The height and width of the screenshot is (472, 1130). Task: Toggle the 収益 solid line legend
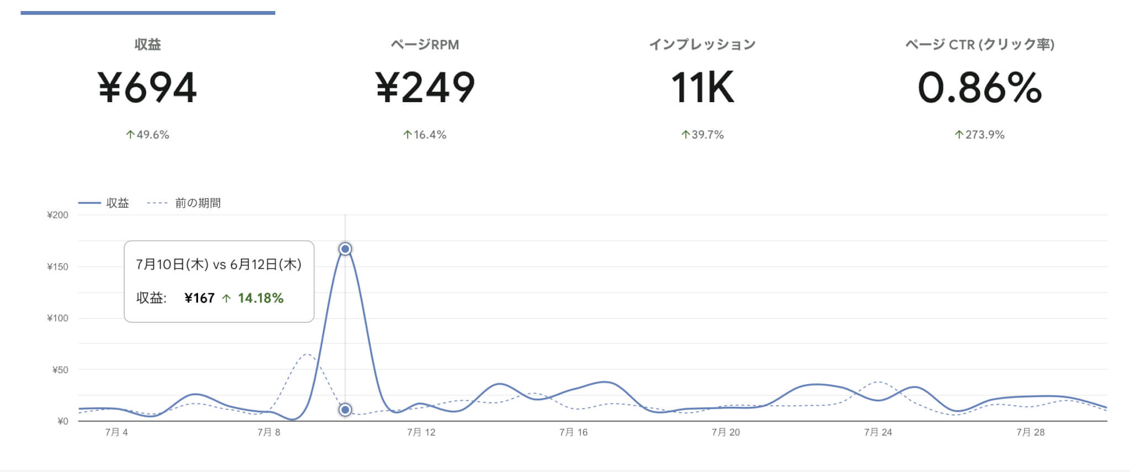click(104, 203)
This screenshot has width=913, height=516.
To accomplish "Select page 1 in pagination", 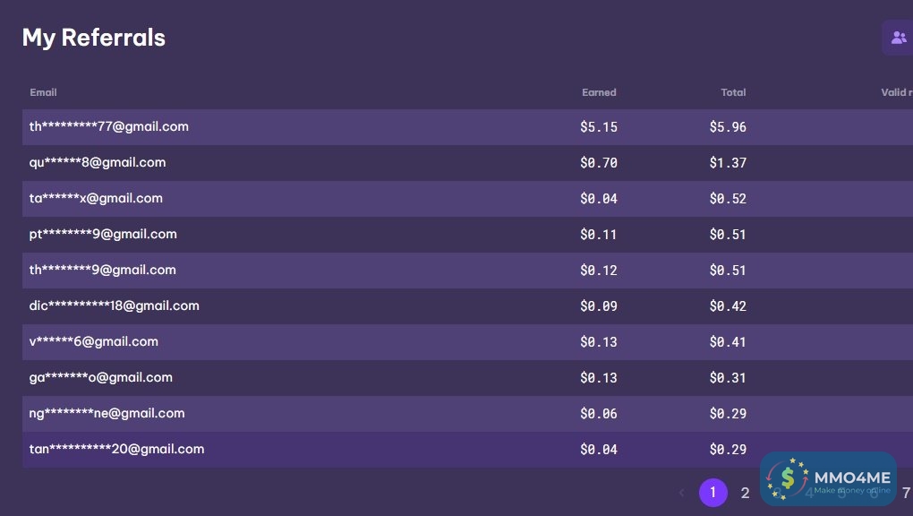I will click(x=713, y=493).
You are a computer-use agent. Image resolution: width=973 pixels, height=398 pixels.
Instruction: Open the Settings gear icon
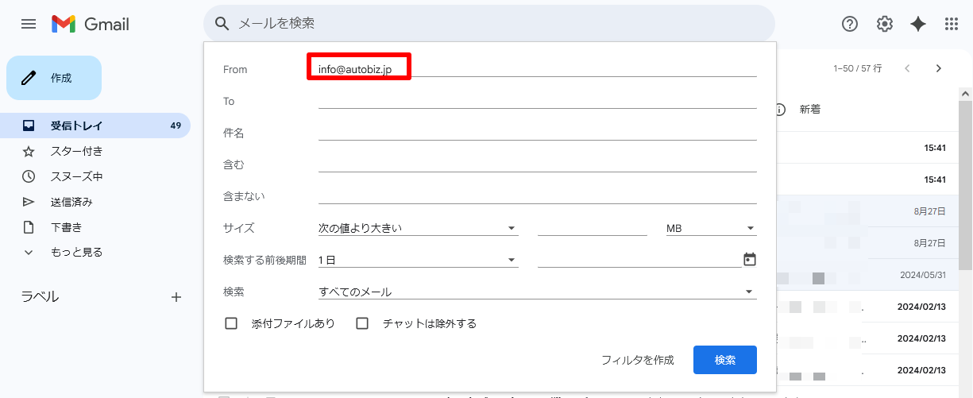pos(885,24)
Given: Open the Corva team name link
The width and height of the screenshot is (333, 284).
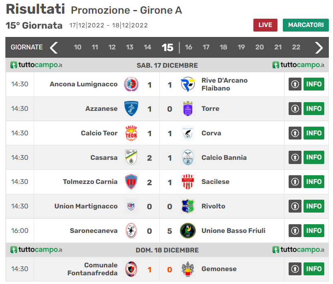Looking at the screenshot, I should coord(211,133).
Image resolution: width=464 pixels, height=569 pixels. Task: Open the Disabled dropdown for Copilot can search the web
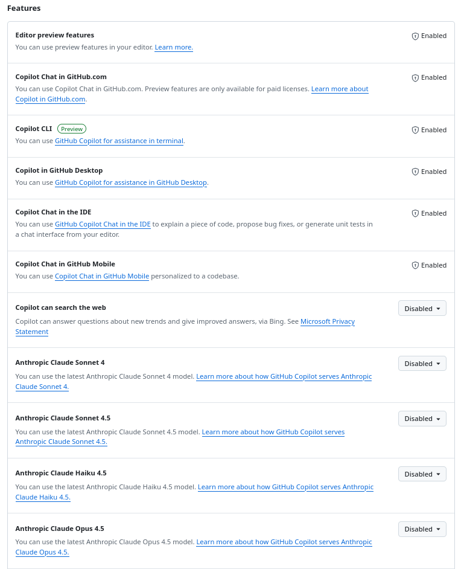(422, 308)
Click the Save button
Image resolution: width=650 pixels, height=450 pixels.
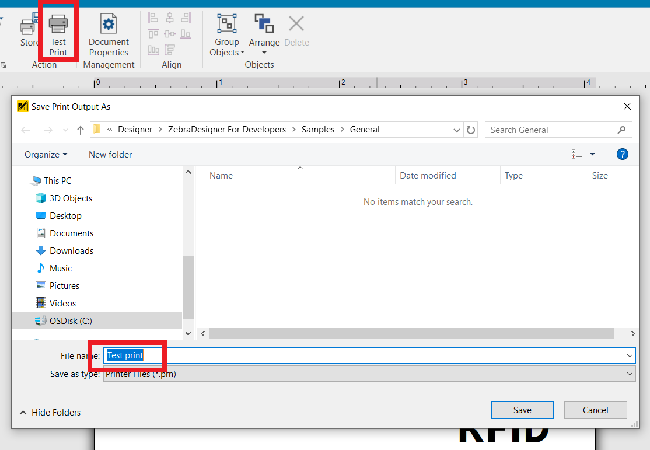click(x=522, y=410)
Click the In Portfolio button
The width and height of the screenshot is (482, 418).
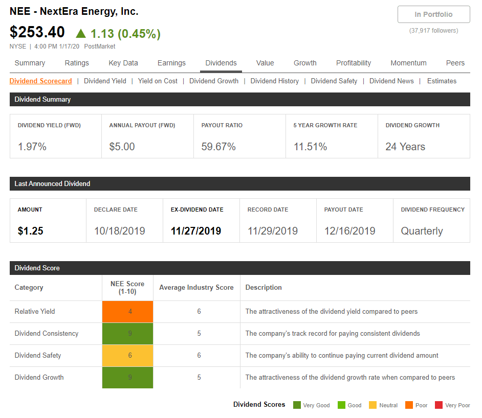point(433,14)
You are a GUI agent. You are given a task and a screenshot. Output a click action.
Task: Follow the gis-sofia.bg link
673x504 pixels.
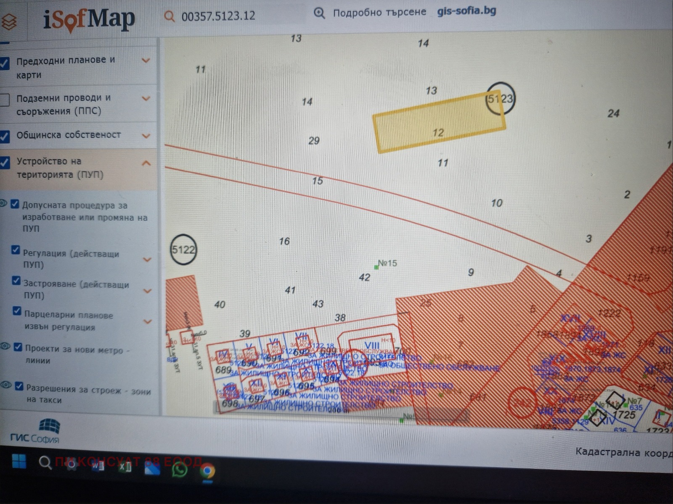[x=466, y=11]
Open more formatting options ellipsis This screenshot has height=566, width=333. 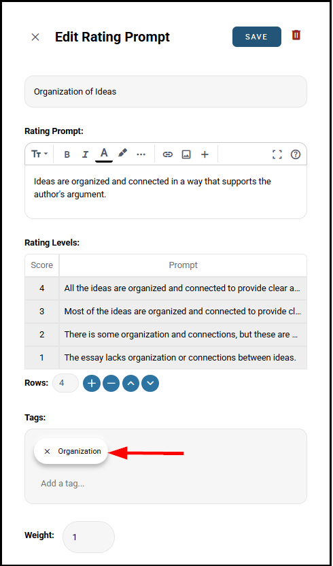[141, 154]
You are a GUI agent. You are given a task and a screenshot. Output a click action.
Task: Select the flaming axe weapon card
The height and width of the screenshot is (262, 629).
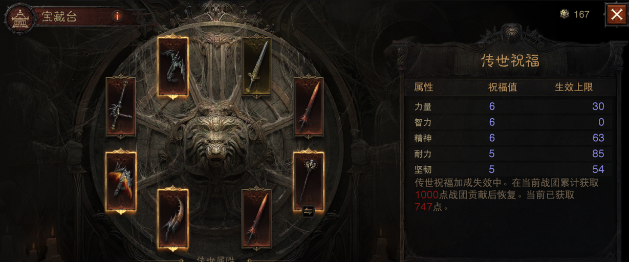tap(121, 181)
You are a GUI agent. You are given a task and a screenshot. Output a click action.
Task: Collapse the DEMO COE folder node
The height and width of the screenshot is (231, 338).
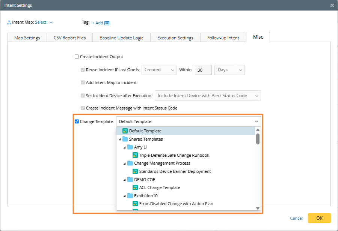point(125,180)
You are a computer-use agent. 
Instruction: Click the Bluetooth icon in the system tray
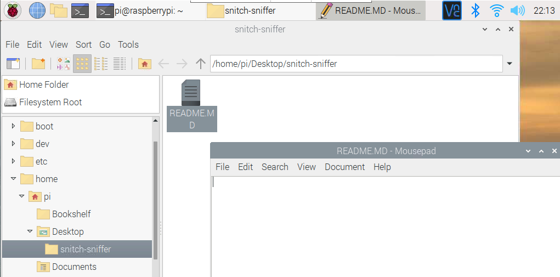click(x=476, y=10)
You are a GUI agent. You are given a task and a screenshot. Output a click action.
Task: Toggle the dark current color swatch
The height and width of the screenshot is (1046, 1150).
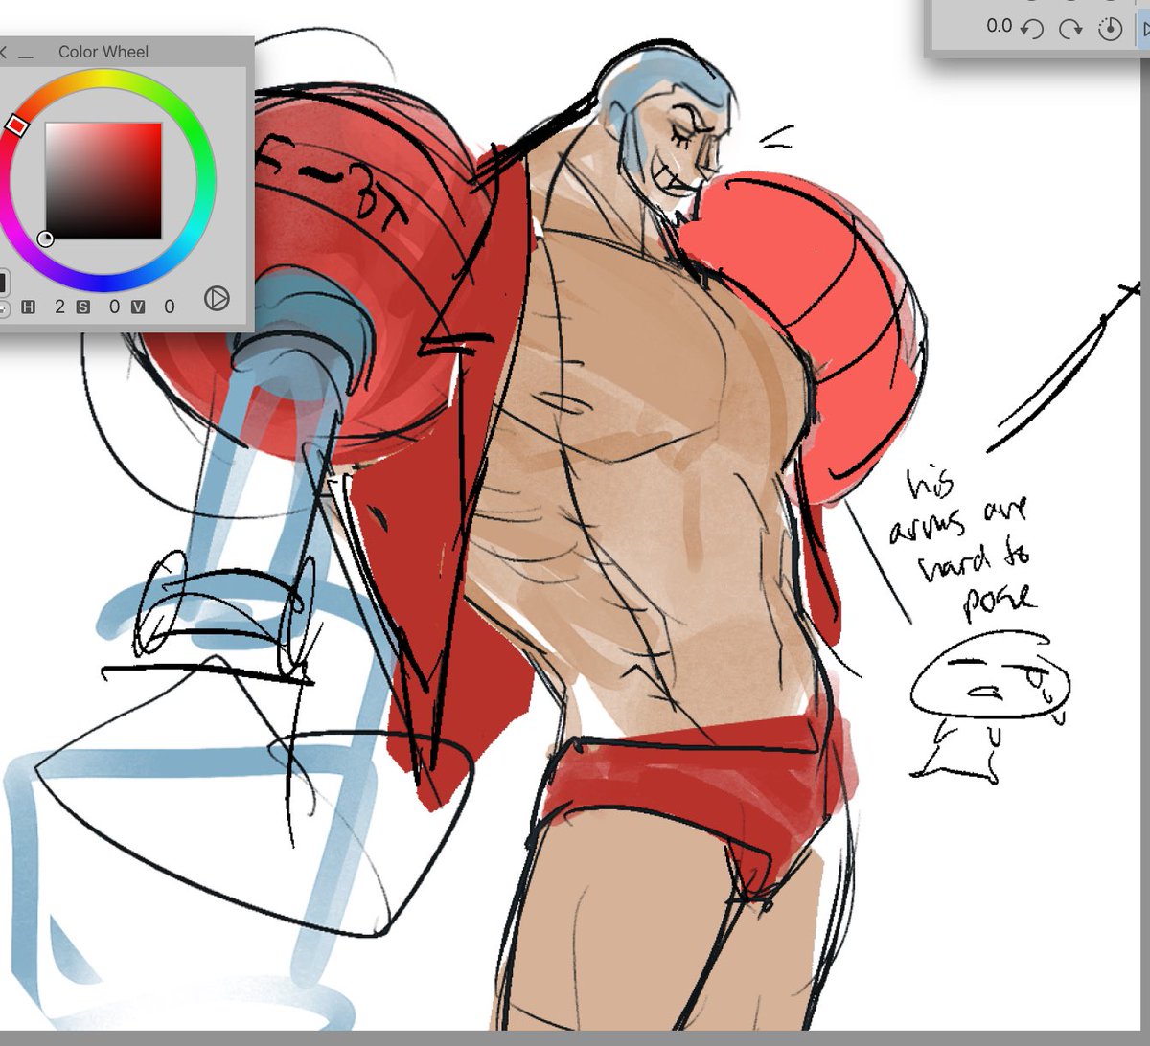click(4, 281)
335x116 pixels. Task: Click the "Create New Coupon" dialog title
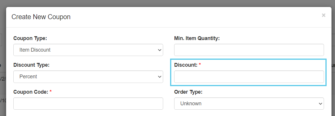41,17

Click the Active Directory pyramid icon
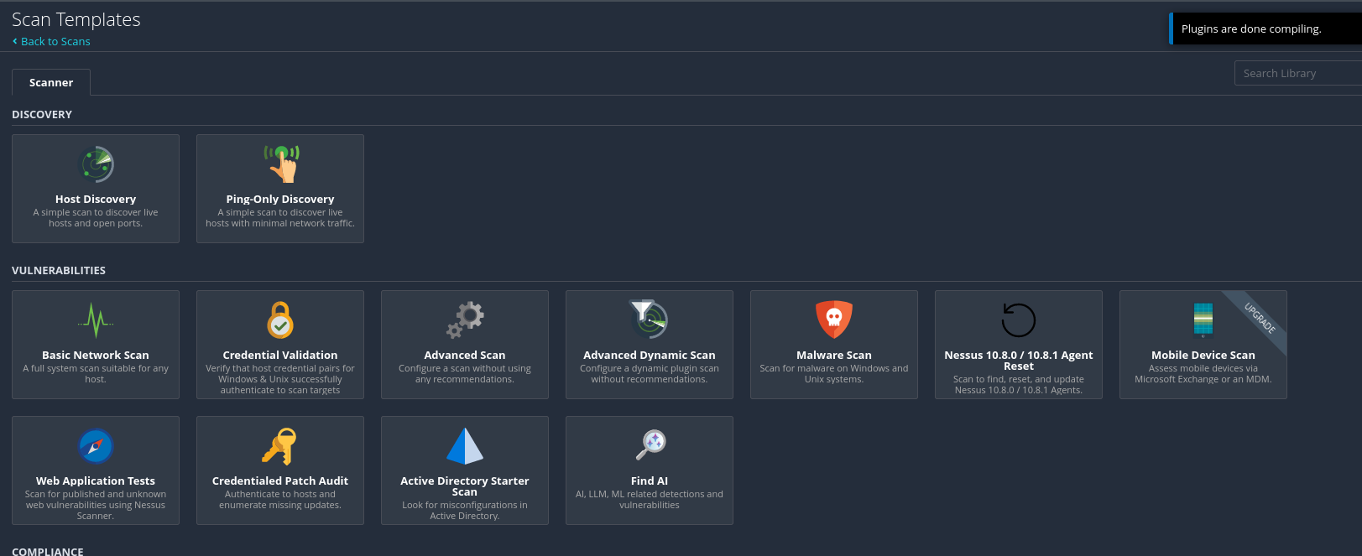[465, 446]
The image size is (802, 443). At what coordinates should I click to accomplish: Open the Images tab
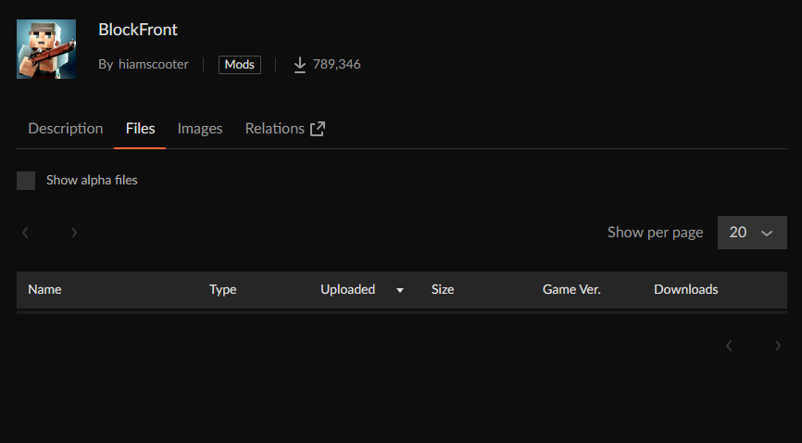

------------------------------------

**Your goal:**
Find the string "button" in the data. Report each line it appears in.

**Response:**
Click the Save button
Click the In Portfolio button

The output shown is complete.